TC Nancy (January 1990) came close but did not actually cross the coast.

TC Marcia in February 2015 crossed the coast near Shoalwater Bay before moving south over Rockhampton.

There is also an impressive list of cyclones which have caused deaths and wind, wave, and flooding damage in NSW.   These include cyclones from 1892.  Included are:

March 1939, TC crossed the coast at Cape Byron.

January 1950   The Sydney cyclone of 1950, when the pressure dropped to 988 hPa in Sydney.

February 1954, TC crossed the coast at Tweed Heads, where the pressure dropped to 973 hPa.

February 1957 TC crossed the coast south of Port Macquarie.

January 1967 TC Dinah caused a large storm surge in the Tweed River.

February 1967 TC Barbara crossed the coast near Lismore.

March 1974 TC Zoe crossed the coast just north of the border and travelled through northern NSW.

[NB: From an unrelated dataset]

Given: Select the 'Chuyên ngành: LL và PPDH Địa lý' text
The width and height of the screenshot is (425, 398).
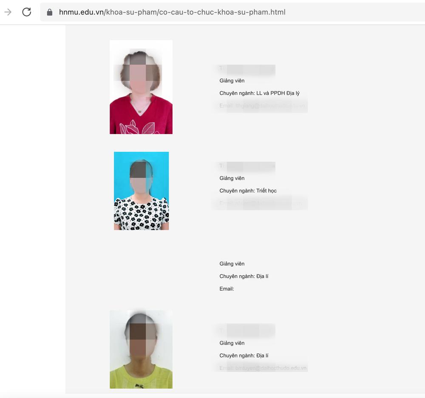Looking at the screenshot, I should (x=259, y=93).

January 1990  TC Nancy did not cross the coast but passed about 50km east of Cape Byron.

The Reality

Contrary to Minister Crawford’s claim, and the media’s breathless and uncritical reporting, tropical cyclones in the past 48 years have decreased in number and intensity, and the proportion of severe tropical cyclones has also decreased.  Predictions of future trends are purely speculative.  The current 26 year lull in tropical cyclones hitting the south of Queensland and northern NSW is unusual.  In the past it was normal for cyclones to strike much further south than they do now.  We should not become complacent.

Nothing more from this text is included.